Lara Croft Tomb Raider: The Cradle of Life - The first movie made a third of its $131-million total during the opening weekend, when moviegoers believed the hype. Not even Internet geeks had much positive to say about it later. Jolie returns as a sexy adventurer on a quest to find Pandora's box, which will be only the second-worst opening of this week.
Aug. 1
American Wedding - Jim Levinstein (Jason Biggs), who turned pastry into porn in American Pie, then Super Glued his privates in American Pie 2, gets married to the band-camp sexpot ( Alyson Hannigan). Imagine the bachelor party with Stifler (Seann William Scott) calling the shots. Think of the humiliating advice Jim's father (Eugene Levy) can provide. Just please, please don't make us watch the honeymoon.
Gigli - The buzzards are circling for this one. Sweethearts Jennifer Lopez and Ben Affleck co-star in a romantic gangland drama that has gone through three title changes and countless rumors of creative difficulties. They play criminals ordered to kidnap the mentally challenged brother of a prosecutor to keep their boss out of prison. The movie should keep everyone out of theaters.
Confessions of a Dangerous Mind - This is interesting. In an era when movies fail fast and move on to home video, Miramax is reviving George Clooney's biography of game-show host (and alleged CIA agent) Chuck Barris. The movie failed to click with audiences during the past holiday and awards seasons, but there's something admirable about such rare persistence.
Aug. 8
S.W.A.T. - The 1970s television show gets a makeover, with Samuel L. Jackson taking over for Steve Forrest as Hondo Harrelson, leader of the LAPD's elite tactical force. Colin Farrell (Phone Booth) co-stars in the late Robert Urich's role as a hotshot officer. This is a wise choice for a remake, a familiar title that can look like every other action flick and nobody will complain.

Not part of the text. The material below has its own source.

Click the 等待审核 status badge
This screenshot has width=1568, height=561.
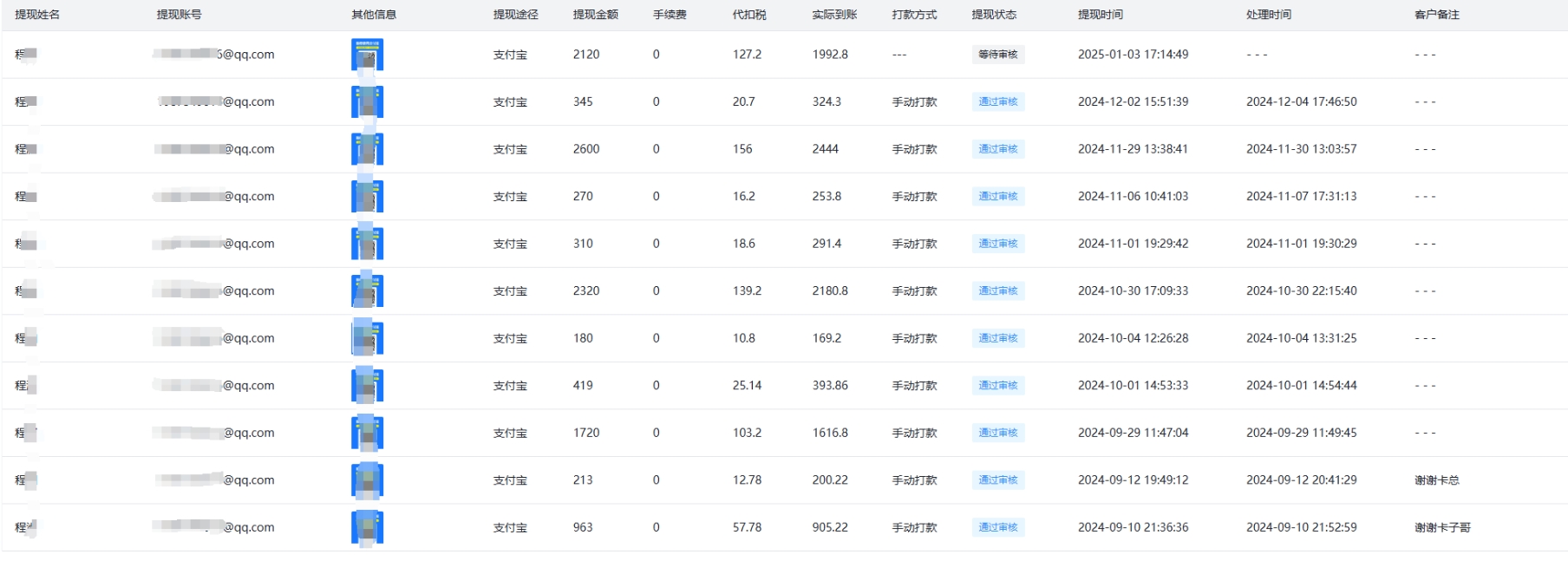coord(997,55)
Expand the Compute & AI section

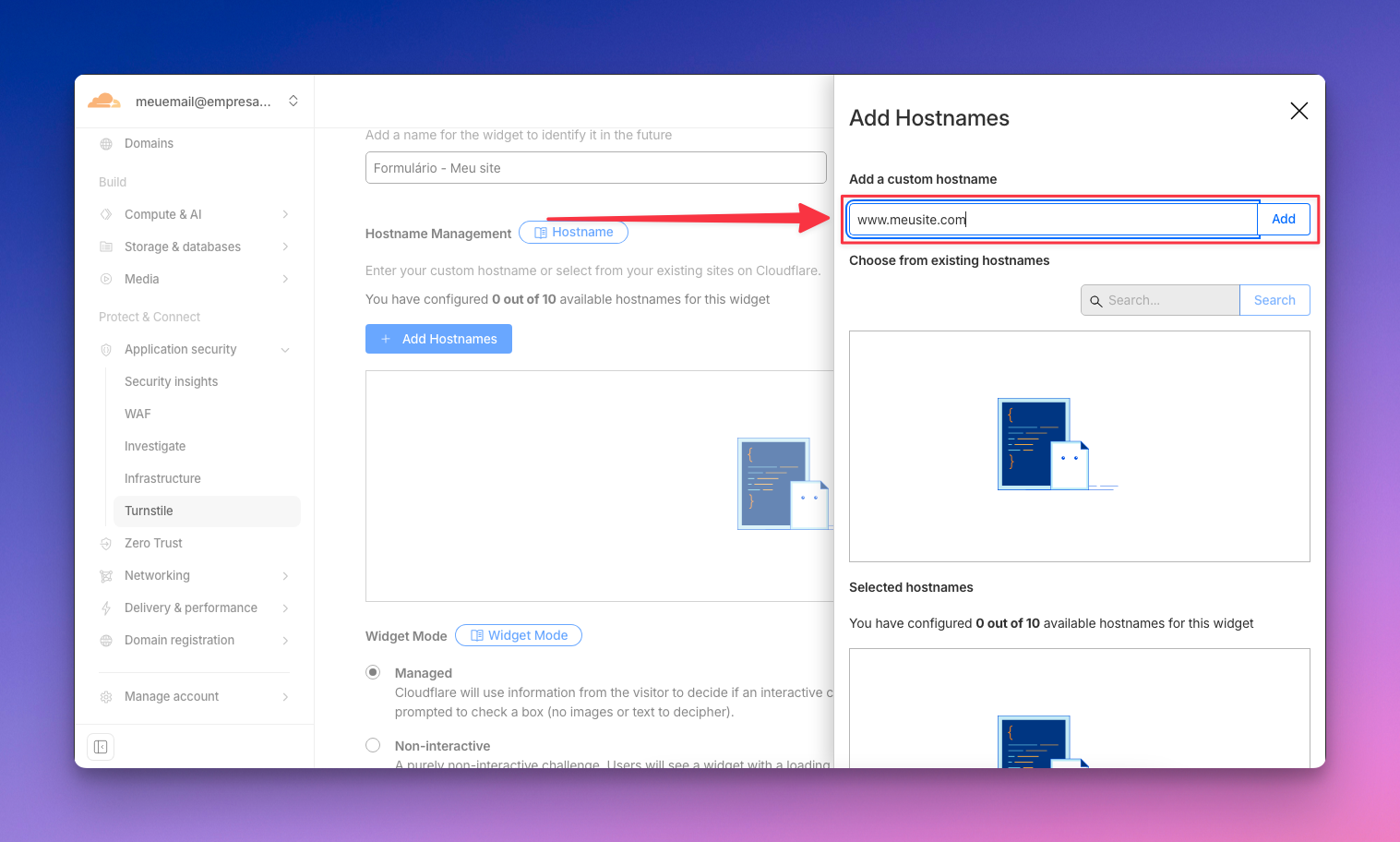[285, 214]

Shaolin Soccer - This subtitled import from Hong Kong looks cheesy-fun. A former soccer star and a martial arts master blend their skills into a game with rocketing shots and gravity-defying moves. Call it Crouching Beckham, Hidden Pele.

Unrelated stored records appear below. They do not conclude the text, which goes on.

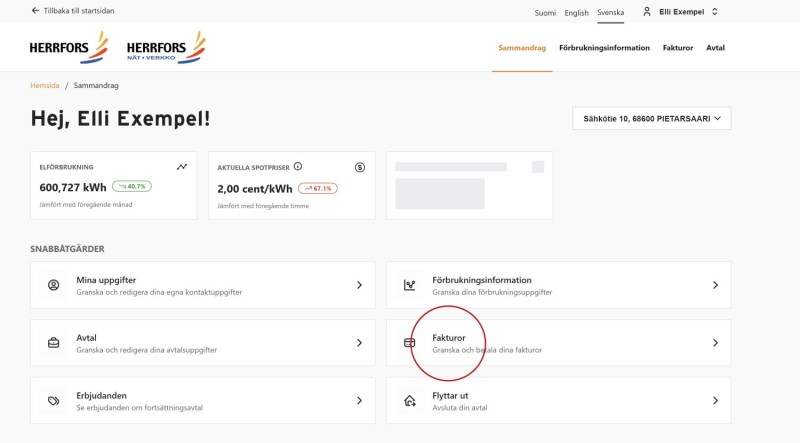The height and width of the screenshot is (443, 800).
Task: Click the card icon in Fakturor tile
Action: [409, 343]
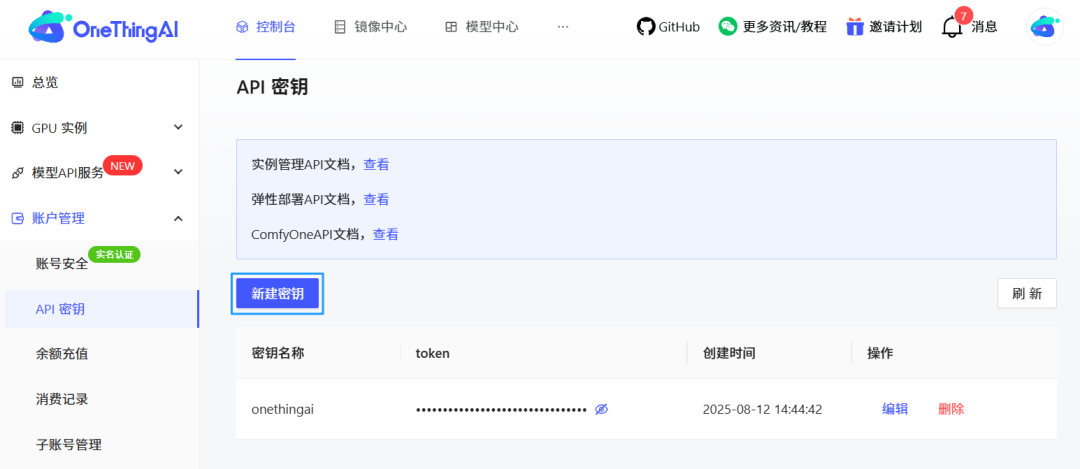Open the top navigation more menu (···)
This screenshot has height=469, width=1080.
click(562, 27)
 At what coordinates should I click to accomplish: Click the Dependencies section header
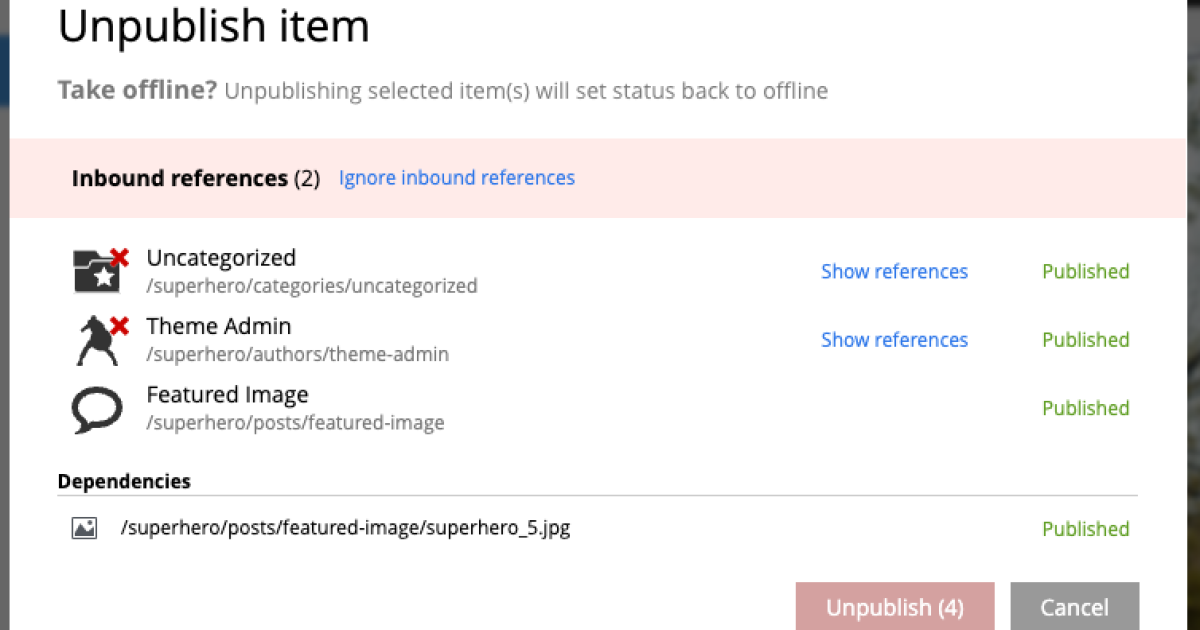tap(124, 481)
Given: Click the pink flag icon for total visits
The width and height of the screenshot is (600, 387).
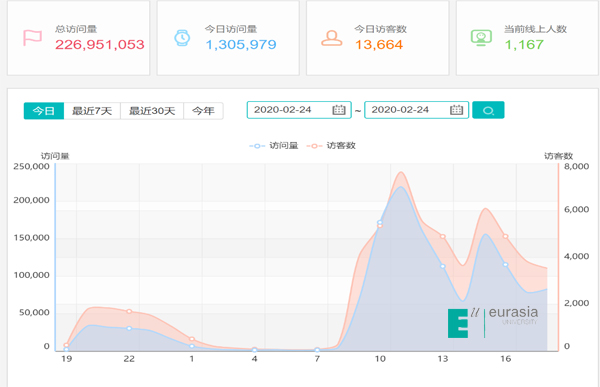Looking at the screenshot, I should coord(33,38).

Matchstick Men - Nicolas Cage and Sam Rockwell (Confessions of a Dangerous Mind) are criminals planning a heist, interrupted when the former's teenage daughter ( Alison Lohman, White Oleander) comes to visit. Directed by Ridley Scott (Gladiator, Black Hawk Down).
THE REST OF AUGUST
The remaining movies until Labor Day appear to be junk intended to strip teenagers of their summertime allowances. Because Labor Day falls early (Sept. 1), studios won't release anything of merit late in August to avoid competing with back-to-school plans.
Instead, there's a lot of horror: Freddy vs. Jason (Aug. 15), with dueling maniacs from the Nightmare on Elm Street and Friday the 13th series; Highwayman (Aug. 27), starring Jim Caviezel as a vigilante stalking a serial killer; and Jeepers Creepers 2 (Aug. 29), in which a cannibal dines on high school students.
There's also another Jackie Chan adventure, The Medallion (Aug. 15); the Rocky-on-skateboards tale Grind (Aug. 22); and Lisa Kudrow finding new friends as a hip-hop music producer in Marci X (Aug. 22). Teen favorites Ashton Kutcher and Brittany Murphy get comedy-star vehicles, with Kutcher dating My Boss' Daughter (Aug. 22) and Murphy babysitting for Uptown Girls (Aug. 15). Like I said: a lot of horror.